## O QUE SE PEDE
Por favor, responda às perguntas abaixo com base no texto sobre The Good Doctor.
(a) Em qual temporada da série terminou a maratona mencionada?
(b) Como o texto descreve Shaun?
(c) Em que a sala de cirurgia se torna, segundo o texto?

## TEXTO EXIBIDO
::::

The Good Doctor – Inclusão e Espiritualidade
Alerta: o texto contém elementos que podem escandalizar os cristãos que vivem na espiritosfera. Sua leitura pode causar danos à religiosidade.


Conclui minha maratona na terceira temporada da série The Good Doctor ainda ontem, e confesso que me sinto órfã da trajetória tão lindamente narrada, embora tenha chorado litros (duas lágrimas no olho esquerdo e uma no olho direito – chorar é para os fortes!) no modo como a trama se encerra.
Shaun, o médico autista que busca se afirmar no território sagrado da carreira cirúrgica, ecoa muito de minhas próprias expectativas quanto à vida – toda ela, em suas reminiscências e idiossincrasias. Me lembra a busca incansável do ser humano de ser aceito, com suas particularidades e individualidade, diante do sagrado e como este é imposto por seus pares.
A sala de cirurgia se torna o templo em que apenas os achados “dignos” podem adentrar e permanecer, onde dificilmente se aceitaria o indivíduo que não seja neurotípico. Provar seu valor, diuturna e severamente, não é uma necessidade dos que ostentam o mesmo diploma do Dr. Murphy. Sua singularidade é motivo de rejeição.

::::

Registros de uma coleção:
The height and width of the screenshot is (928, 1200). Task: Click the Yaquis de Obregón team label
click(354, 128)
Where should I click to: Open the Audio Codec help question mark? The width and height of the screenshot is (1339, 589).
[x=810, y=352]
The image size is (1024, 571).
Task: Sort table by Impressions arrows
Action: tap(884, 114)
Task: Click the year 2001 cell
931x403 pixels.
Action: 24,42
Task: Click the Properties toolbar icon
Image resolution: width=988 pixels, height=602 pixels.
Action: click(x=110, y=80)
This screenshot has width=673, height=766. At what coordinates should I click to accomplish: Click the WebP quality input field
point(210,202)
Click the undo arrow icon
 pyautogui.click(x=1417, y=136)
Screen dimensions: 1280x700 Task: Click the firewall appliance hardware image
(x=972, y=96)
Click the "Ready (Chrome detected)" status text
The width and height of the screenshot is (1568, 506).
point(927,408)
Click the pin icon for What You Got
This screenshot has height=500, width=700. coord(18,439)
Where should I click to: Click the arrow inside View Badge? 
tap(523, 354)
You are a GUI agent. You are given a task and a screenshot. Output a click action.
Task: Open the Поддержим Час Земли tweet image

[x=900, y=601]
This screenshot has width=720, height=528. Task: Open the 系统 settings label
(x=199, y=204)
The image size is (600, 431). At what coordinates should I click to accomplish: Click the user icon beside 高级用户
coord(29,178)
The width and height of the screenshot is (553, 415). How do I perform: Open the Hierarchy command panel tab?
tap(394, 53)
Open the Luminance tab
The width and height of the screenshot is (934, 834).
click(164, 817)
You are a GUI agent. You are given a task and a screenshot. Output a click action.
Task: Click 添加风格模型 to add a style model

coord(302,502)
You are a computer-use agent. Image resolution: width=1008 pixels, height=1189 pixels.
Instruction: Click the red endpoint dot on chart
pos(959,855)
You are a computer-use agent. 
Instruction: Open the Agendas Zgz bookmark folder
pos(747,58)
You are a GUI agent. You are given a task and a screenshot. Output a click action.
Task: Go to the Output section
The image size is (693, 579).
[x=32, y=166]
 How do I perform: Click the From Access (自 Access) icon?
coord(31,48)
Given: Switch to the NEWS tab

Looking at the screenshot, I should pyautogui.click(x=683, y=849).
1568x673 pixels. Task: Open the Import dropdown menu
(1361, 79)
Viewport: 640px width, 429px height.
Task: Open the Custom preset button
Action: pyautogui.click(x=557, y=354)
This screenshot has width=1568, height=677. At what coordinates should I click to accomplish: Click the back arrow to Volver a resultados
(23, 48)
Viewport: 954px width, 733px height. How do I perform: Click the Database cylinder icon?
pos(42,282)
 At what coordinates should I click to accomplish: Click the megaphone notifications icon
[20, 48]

::::

## ÁREA DE RESPOSTA
(a) Na terceira temporada.
(b) Como o médico autista que busca se afirmar no território sagrado da carreira cirúrgica.
(c) No templo em que apenas os achados "dignos" podem adentrar e permanecer.